Not only have the DeepSeek models been released in the public domain, but they have also been released as open-source models under an MIT license, with the weights in the model available on GitHub. They have also released two detailed technical reports explaining each step of the way what they have done. So the models, the theory, and how they analysed and solved the problems are all set down in a way that people can not only track and use what they have done, but can also reproduce and run them on their servers.
There are three major implications for the digital world with the DeepSeek market shock. One is that Nvidia, the major beneficiary of the AI boom, is in for a major correction of its stock price. That is already visible. The second is that many more players will now be willing to enter the AI race, knowing that the entry price is not as steep as the biggies had told them: the race is not necessarily won by the biggest; just as it happened in animal evolution! The last is that technology sanctions don't work. It did not against India in the nuclear and space sectors; neither has it worked against China's AI developments.

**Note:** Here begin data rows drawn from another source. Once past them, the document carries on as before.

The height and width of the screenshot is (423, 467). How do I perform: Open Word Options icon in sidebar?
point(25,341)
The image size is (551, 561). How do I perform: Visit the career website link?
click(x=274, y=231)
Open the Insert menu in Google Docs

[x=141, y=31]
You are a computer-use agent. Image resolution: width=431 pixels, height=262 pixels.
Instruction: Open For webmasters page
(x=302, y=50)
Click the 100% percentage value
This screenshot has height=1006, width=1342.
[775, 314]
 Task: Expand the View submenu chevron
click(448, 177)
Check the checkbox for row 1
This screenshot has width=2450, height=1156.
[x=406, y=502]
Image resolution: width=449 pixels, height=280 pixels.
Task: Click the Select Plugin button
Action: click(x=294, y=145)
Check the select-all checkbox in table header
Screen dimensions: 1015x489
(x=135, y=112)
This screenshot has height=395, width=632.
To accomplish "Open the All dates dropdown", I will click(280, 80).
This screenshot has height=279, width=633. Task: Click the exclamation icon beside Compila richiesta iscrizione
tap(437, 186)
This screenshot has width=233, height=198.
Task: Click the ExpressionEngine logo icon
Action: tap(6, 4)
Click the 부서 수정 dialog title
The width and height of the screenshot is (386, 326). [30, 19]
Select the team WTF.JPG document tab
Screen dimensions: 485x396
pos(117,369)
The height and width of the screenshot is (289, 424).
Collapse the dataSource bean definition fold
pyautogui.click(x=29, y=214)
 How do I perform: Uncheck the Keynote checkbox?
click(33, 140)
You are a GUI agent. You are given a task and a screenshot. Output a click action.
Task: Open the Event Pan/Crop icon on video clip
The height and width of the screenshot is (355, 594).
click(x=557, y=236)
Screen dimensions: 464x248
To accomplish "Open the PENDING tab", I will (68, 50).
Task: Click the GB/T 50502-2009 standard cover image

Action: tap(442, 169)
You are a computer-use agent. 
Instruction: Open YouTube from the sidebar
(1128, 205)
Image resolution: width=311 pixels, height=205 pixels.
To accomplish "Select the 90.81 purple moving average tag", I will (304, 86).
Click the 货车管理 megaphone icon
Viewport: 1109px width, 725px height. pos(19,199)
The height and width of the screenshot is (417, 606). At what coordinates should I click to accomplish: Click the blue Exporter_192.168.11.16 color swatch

And that is not all. If scaling up computing power is not the only way to improve models and get a market edge for AI players, do we need the huge data centres that the AI industry was planning? For those who remember the development of microprocessors and the PC revolution, is the DeepSeek moment likely to provide a similar shock? Remember the world of IBM when huge rooms were built for IBM machines, which were the hallmarks of computing advances? It is this expectation that led to Trump announcing the $500 billion StarGate project of OpenAI on the second day of his new presidential term. Implicit in this vision was a large number of data centres housing very large arrays of powerful GPUs, almost entirely from Nvidia. This brought into focus the issue of energy, as such data centres would also be huge energy guzzlers. The plan, which dovetails with Donald Trump's vision of "drill, baby, drill, was to use natural gas. That, of course, would cause a jump in US greenhouse gas (GHG) emissions. Without the need for such an immediate energy demand, natural gas in the US is finding it difficult to compete with solar and wind energy, whose costs have dropped and continue to drop below that of natural gas. So, not only has DeepSeek essentially deep-sixed the concept that bigger is better, but it has also reduced the threat of a rapid increase in US GHG emissions.
As a well-known philosopher has said: "There are decades where nothing happens; and there are weeks where decades happen." This appears to be one of those moments. At least for AI.